### [Records provided]
[Start of section]

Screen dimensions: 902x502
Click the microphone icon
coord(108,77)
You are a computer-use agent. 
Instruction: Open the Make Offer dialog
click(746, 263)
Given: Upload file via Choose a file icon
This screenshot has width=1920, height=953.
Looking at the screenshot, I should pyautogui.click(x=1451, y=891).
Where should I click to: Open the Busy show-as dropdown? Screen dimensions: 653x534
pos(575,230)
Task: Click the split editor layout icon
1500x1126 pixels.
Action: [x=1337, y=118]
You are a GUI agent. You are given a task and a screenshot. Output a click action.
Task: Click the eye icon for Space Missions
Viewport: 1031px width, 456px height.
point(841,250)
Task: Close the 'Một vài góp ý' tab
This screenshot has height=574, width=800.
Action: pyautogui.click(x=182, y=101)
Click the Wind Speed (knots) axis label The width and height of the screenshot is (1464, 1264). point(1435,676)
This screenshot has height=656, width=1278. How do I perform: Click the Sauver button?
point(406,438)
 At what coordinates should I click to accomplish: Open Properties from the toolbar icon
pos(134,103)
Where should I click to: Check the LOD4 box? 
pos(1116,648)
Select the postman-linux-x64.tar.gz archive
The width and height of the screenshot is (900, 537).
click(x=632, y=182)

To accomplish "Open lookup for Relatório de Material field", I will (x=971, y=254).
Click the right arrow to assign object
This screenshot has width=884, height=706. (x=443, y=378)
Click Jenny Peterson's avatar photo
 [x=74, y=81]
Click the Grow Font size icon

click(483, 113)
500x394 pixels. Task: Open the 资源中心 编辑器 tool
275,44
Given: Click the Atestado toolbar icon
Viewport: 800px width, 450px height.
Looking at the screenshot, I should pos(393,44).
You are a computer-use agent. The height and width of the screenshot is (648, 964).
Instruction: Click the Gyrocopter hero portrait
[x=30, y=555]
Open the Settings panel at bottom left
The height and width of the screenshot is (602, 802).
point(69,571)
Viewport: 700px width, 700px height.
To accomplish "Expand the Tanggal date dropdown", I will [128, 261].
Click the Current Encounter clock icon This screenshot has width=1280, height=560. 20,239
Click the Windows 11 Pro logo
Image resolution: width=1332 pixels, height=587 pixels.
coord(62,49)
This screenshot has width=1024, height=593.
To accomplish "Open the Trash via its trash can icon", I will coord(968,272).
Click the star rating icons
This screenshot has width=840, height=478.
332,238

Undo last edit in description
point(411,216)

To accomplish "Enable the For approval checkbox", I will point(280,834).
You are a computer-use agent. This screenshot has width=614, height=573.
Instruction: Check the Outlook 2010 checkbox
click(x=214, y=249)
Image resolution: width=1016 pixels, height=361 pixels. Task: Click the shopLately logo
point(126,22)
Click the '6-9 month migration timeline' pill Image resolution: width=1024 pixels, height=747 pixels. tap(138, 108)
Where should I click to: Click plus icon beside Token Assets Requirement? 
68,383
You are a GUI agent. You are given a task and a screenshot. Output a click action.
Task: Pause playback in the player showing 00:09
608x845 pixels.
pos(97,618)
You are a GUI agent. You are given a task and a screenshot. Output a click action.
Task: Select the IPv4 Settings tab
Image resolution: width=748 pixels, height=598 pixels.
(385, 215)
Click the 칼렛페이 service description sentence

[End of section]

### [Work required]
Could you retype every line of the data exactly?

### [Output]
Screen dimensions: 902x502
Click the microphone icon
coord(108,77)
You are a computer-use agent. 
Instruction: Open the Make Offer dialog
click(746, 263)
Given: Upload file via Choose a file icon
This screenshot has width=1920, height=953.
Looking at the screenshot, I should pyautogui.click(x=1451, y=891).
Where should I click to: Open the Busy show-as dropdown? Screen dimensions: 653x534
pos(575,230)
Task: Click the split editor layout icon
1500x1126 pixels.
Action: [x=1337, y=118]
You are a GUI agent. You are given a task and a screenshot. Output a click action.
Task: Click the eye icon for Space Missions
Viewport: 1031px width, 456px height.
point(841,250)
Task: Close the 'Một vài góp ý' tab
This screenshot has height=574, width=800.
Action: pyautogui.click(x=182, y=101)
Click the Wind Speed (knots) axis label The width and height of the screenshot is (1464, 1264). point(1435,676)
This screenshot has height=656, width=1278. How do I perform: Click the Sauver button?
point(406,438)
 At what coordinates should I click to accomplish: Open Properties from the toolbar icon
pos(134,103)
Where should I click to: Check the LOD4 box? 
pos(1116,648)
Select the postman-linux-x64.tar.gz archive
The width and height of the screenshot is (900, 537).
click(x=632, y=182)

To accomplish "Open lookup for Relatório de Material field", I will (x=971, y=254).
Click the right arrow to assign object
This screenshot has width=884, height=706. (x=443, y=378)
Click Jenny Peterson's avatar photo
 [x=74, y=81]
Click the Grow Font size icon

click(483, 113)
500x394 pixels. Task: Open the 资源中心 编辑器 tool
275,44
Given: Click the Atestado toolbar icon
Viewport: 800px width, 450px height.
Looking at the screenshot, I should pos(393,44).
You are a computer-use agent. The height and width of the screenshot is (648, 964).
Instruction: Click the Gyrocopter hero portrait
[x=30, y=555]
Open the Settings panel at bottom left
The height and width of the screenshot is (602, 802).
point(69,571)
Viewport: 700px width, 700px height.
To accomplish "Expand the Tanggal date dropdown", I will [128, 261].
Click the Current Encounter clock icon This screenshot has width=1280, height=560. 20,239
Click the Windows 11 Pro logo
Image resolution: width=1332 pixels, height=587 pixels.
coord(62,49)
This screenshot has width=1024, height=593.
To accomplish "Open the Trash via its trash can icon", I will coord(968,272).
Click the star rating icons
This screenshot has width=840, height=478.
332,238

Undo last edit in description
point(411,216)

To accomplish "Enable the For approval checkbox", I will point(280,834).
You are a computer-use agent. This screenshot has width=614, height=573.
Instruction: Check the Outlook 2010 checkbox
click(x=214, y=249)
Image resolution: width=1016 pixels, height=361 pixels. Task: Click the shopLately logo
point(126,22)
Click the '6-9 month migration timeline' pill Image resolution: width=1024 pixels, height=747 pixels. tap(138, 108)
Where should I click to: Click plus icon beside Token Assets Requirement? 
68,383
You are a GUI agent. You are given a task and a screenshot. Output a click action.
Task: Pause playback in the player showing 00:09
608x845 pixels.
pos(97,618)
You are a GUI agent. You are given a task and a screenshot. Output a click action.
Task: Select the IPv4 Settings tab
Image resolution: width=748 pixels, height=598 pixels.
(385, 215)
Click the 칼렛페이 service description sentence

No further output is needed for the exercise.